Join SharePoint Lists with LINQ

I just read yet another post by Adam Buenz that got me thinking, this time about querying multiple SharePoint lists. Here’s the code he came up with:

var resultSet  = list1.Items.Cast<SPListItem>()
.Where(i => Equals (String.Compare(i["Property To Match #1"].ToString(), "Example String Literal"), 0))
.SelectMany(x => list2.Items.Cast<SPListItem>()
    .Where(i => Equals(String.Compare(new SPFieldLookupValue(x["Client"].ToString()).LookupValue, (string) i["Property To Match #2"]), 0)));

My first thought was that we could make it more readable with LINQ syntax:

var res = from SPListItem pi in list1.Items
          where pi["Property To Match #1"] as string == "Example String Literal"
          from SPListItem ci in list2.Items
          where new SPFieldLookupValue(ci["Client"] as string).LookupValue == pi["Property To Match #2"]
          select new { Parent = pi, Child = ci };

Behind the scenes, this will translate into equivalent extension method calls. The other adjustments are based on personal preference: ToString() can cause null reference exceptions, as string will not; and String.Compare() != String.Equals().

Next, let’s optimize the actual SharePoint queries. As a general rule we should always specify the desired ViewFields to eliminate unused data, and our first where clause should be handled with CAML if possible [see also, Is it a good idea to use lambda expressions for querying SharePoint data?].

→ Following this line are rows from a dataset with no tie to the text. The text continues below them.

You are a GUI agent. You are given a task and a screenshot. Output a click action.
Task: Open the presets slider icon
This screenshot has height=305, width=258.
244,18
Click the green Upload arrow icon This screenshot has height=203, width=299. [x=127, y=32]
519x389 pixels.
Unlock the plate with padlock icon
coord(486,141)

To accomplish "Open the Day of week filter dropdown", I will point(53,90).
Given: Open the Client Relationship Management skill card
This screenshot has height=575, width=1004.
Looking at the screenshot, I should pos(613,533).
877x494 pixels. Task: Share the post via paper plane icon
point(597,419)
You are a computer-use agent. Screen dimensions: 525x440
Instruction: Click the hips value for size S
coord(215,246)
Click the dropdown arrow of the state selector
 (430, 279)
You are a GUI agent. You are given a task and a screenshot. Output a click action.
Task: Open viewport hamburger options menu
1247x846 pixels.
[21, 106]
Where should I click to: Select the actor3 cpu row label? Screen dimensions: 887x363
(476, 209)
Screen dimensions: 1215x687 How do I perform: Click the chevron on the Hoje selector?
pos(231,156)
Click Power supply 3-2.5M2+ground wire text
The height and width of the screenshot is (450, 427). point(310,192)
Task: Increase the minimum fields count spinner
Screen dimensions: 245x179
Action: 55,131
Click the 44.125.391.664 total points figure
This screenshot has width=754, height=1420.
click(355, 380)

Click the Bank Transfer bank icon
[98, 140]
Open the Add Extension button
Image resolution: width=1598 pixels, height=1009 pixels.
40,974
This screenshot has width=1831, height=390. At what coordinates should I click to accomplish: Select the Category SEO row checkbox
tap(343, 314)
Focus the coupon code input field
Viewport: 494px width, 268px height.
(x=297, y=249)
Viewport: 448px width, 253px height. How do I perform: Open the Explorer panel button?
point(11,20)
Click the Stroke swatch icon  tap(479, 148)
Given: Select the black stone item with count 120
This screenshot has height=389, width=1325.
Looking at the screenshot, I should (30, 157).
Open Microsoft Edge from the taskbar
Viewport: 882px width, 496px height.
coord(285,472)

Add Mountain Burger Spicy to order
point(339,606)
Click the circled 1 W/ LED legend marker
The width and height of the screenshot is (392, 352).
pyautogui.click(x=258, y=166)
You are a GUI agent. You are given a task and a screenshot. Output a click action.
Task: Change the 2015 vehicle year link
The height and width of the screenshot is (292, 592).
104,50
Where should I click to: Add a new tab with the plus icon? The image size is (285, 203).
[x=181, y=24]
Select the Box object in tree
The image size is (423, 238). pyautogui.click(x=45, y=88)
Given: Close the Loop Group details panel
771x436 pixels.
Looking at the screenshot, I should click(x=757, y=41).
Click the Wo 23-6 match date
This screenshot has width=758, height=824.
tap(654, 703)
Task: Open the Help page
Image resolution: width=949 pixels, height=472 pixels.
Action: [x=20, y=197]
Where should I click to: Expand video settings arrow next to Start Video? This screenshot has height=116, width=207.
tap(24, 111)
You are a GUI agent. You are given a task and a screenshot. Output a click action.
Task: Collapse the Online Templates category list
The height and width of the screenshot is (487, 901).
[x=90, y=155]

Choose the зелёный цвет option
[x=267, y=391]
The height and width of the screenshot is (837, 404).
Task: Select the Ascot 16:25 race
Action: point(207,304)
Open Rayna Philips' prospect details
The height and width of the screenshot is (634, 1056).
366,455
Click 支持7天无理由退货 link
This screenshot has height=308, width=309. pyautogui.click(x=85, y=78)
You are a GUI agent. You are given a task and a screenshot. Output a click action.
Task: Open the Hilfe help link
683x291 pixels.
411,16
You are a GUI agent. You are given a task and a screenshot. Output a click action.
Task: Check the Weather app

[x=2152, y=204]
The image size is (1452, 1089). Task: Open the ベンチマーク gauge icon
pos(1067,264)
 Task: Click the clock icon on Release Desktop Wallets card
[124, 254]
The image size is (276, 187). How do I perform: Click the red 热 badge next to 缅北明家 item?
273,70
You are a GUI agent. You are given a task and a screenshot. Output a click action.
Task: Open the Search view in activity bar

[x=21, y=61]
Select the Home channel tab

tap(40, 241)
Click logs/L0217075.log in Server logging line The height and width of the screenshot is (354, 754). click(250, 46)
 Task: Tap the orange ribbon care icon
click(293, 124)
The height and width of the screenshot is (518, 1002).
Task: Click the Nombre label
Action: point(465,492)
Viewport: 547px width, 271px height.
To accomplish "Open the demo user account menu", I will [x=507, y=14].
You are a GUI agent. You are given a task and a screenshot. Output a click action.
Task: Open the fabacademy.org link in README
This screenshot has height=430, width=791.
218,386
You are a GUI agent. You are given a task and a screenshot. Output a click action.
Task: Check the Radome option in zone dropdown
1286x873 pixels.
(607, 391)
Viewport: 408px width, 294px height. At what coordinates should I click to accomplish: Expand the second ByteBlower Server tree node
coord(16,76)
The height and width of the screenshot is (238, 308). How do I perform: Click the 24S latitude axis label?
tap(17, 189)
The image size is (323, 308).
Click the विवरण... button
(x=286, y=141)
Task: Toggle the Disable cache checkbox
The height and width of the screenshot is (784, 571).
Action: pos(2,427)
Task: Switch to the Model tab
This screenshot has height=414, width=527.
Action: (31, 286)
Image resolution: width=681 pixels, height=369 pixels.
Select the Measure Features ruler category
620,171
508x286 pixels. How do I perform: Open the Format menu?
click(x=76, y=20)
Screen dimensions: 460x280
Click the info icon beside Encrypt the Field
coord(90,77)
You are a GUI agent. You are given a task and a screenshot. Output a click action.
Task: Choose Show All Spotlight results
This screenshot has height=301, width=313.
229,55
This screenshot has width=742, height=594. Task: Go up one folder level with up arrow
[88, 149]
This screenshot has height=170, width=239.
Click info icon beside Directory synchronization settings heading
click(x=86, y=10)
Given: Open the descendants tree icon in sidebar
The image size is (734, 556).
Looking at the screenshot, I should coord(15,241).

var pItems = list1.GetItems(new SPQuery() {
    Query = "... ['Property To Match #1'] == 'Example String Literal'...",
    ViewFields = "..."
});
var cItems = list2.GetItems(new SPQuery() {
    ViewFields = "..."
});
var res = from SPListItem pi in pItems
          from SPListItem ci in cItems
          where new SPFieldLookupValue(ci["Client"] as string).LookupValue == pi["Property To Match #2"]
          select new { Parent = pi, Child = ci };

Now that we’re getting our data as efficiently as possible, we can look at what LINQ is doing with them. Behind the scenes, SelectMany is essentially implemented like this:

public static IEnumerable<TResult> SelectMany<TSource, TResult>(
    this IEnumerable<TSource> source,
    Func<TSource, IEnumerable<TResult>> selector)
{
    foreach(TSource element in source)
        foreach(TResult childElement in selector(element))
            yield return childElement;
}

For each item in our parent collection (source), the entire child collection is enumerated in search of items that match the predicate. This seems rather inefficient since we’re comparing the same values each time. Conveniently, LINQ provides a join operator for this purpose:

var res = from SPListItem pi in pItems
          join SPListItem ci in cItems
              on pi["Property To Match #2"]
              equals new SPFieldLookupValue(ci["Client"] as string).LookupValue
          select new { Parent = pi, Child = ci };

Behind the scenes, this translates into a call to the Join method:

var res = pItems.Cast<SPListItem>().Join(cItems.Cast<SPListItem>(),
              pi => pi["Property To Match #2"],
              ci => new SPFieldLookupValue(ci["Client"] as string).LookupValue,
              (pi, ci) => new { Parent = pi, Child = ci }
          );

Note that the left- and right-hand sides of the equals keyword are treated separately. The left-hand side operates on the first collection, the right-hand side operates on the second collection, and obviously both expressions must return the same type. This might be easier to see from an implementation of Join:

public static IEnumerable<TResult> Join<TOuter, TInner, TKey, TResult>(
    this IEnumerable<TOuter> outer,
    IEnumerable<TInner> inner,
    Func<TOuter, TKey> outerKeySelector,
    Func<TInner, TKey> innerKeySelector,
    Func<TOuter, TInner, TResult> resultSelector)
{
    ILookup<TKey, TInner> lookup = inner.ToLookup(innerKeySelector);
    return from outerItem in outer
           from innerItem in lookup[outerKeySelector(outerItem)]
           select resultSelector(outerItem, innerItem);
}

So in our case, Join will build a lookup of all child items based on the lookup value, and then perform a SelectMany to cross join the parent items with the child items found from a lookup by the matched property. This dictionary lookup will almost certainly perform better than a full enumeration of the list, especially for larger lists and more complex keys.